Recorded data
◆ ◆ ◆ ◆
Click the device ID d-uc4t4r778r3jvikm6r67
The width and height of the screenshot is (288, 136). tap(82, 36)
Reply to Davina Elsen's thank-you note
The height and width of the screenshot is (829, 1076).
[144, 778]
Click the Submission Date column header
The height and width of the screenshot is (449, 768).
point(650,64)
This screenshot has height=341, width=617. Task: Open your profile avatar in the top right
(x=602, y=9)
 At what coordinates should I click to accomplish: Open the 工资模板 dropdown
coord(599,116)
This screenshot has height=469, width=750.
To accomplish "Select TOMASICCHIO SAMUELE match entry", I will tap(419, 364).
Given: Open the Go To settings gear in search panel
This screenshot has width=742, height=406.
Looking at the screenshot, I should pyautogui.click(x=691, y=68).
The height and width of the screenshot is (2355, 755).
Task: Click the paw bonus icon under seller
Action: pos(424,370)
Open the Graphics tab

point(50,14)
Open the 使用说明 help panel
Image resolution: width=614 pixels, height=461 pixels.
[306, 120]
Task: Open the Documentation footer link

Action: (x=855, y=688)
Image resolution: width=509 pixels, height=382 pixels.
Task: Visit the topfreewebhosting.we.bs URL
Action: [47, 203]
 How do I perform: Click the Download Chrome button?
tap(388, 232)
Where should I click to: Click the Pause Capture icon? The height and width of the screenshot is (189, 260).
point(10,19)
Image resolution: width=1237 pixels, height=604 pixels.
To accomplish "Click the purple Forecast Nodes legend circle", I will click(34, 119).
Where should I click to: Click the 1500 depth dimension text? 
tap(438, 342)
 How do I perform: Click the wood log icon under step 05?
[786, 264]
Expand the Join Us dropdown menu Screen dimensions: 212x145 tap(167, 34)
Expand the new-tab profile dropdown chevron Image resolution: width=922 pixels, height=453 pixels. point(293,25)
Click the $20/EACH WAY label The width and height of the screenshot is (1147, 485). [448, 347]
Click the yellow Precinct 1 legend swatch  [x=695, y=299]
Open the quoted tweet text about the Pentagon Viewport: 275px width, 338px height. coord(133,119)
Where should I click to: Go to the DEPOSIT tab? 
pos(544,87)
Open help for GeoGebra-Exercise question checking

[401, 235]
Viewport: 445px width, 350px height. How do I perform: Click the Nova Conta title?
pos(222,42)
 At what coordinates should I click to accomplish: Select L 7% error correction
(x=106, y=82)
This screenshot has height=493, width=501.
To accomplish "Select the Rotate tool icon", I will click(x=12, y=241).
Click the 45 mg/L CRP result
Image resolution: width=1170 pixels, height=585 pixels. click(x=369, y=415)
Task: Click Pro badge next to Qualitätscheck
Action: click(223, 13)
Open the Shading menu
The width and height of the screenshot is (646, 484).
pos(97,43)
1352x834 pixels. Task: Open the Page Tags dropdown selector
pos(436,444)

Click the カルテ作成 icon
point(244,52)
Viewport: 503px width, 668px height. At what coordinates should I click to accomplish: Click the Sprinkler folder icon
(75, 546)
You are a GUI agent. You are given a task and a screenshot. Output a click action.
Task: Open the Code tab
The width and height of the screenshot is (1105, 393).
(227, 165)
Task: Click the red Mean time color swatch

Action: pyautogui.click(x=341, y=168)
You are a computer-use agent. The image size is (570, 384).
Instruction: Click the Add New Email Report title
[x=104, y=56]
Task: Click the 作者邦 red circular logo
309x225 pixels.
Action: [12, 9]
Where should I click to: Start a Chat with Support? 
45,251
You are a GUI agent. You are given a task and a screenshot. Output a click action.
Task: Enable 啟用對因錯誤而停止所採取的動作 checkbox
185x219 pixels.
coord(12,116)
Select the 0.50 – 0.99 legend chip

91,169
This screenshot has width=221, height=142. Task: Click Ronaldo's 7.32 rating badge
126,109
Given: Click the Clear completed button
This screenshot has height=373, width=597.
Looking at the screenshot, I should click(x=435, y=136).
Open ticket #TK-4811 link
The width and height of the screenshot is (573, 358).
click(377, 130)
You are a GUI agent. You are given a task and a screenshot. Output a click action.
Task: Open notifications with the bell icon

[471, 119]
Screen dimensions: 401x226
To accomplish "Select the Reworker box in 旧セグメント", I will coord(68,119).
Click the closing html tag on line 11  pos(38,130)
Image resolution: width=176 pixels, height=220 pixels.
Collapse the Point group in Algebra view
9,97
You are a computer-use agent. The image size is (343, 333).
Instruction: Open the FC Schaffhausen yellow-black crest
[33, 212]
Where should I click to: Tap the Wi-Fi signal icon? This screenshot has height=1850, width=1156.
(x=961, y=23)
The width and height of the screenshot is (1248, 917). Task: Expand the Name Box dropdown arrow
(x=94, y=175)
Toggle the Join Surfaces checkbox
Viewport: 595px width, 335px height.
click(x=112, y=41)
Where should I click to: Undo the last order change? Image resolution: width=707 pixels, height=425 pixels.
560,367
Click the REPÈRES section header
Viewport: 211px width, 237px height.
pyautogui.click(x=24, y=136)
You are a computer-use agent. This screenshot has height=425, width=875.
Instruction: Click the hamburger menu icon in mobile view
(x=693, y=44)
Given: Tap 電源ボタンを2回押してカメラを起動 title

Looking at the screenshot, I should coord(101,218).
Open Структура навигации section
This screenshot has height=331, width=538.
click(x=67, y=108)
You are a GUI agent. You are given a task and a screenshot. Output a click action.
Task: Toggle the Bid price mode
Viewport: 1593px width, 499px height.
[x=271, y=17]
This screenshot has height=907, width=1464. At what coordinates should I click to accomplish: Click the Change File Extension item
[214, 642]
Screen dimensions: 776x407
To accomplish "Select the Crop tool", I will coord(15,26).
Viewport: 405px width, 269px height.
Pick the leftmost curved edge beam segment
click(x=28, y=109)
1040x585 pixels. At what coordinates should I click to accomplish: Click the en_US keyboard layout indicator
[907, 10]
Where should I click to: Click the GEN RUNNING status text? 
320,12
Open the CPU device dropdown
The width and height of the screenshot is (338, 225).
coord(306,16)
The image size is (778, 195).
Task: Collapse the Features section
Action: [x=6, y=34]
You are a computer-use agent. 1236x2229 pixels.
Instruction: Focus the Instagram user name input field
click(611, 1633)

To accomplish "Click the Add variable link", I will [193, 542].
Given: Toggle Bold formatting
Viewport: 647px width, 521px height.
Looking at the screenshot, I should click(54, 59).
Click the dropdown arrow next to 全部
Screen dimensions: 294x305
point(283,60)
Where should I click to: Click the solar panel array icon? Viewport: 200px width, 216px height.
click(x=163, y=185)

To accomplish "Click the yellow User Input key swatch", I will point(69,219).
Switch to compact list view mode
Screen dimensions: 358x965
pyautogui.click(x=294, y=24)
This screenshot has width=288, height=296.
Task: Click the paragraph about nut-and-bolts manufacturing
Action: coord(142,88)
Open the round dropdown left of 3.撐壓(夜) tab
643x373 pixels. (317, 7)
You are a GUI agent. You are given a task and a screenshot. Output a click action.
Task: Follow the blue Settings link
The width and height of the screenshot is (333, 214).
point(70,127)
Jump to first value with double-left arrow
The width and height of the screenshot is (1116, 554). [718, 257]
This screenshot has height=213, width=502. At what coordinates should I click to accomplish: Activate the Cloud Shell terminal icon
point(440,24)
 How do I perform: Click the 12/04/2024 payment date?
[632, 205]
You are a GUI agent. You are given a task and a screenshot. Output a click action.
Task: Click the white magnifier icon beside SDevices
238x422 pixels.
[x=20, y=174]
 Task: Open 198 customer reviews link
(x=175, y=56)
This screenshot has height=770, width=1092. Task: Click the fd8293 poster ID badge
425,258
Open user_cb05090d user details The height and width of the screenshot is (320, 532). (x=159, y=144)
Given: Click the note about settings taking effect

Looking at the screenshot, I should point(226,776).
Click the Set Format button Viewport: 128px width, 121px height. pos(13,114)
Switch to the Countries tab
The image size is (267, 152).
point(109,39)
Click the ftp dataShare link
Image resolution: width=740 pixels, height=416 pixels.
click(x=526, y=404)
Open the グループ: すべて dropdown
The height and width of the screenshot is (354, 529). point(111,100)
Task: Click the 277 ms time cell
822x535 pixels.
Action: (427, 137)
◆ ◆ ◆ ◆
Exercise objective → Copy each line of the records that has "header" in it.

Exercise result →
Click the Submission Date column header
Click the REPÈRES section header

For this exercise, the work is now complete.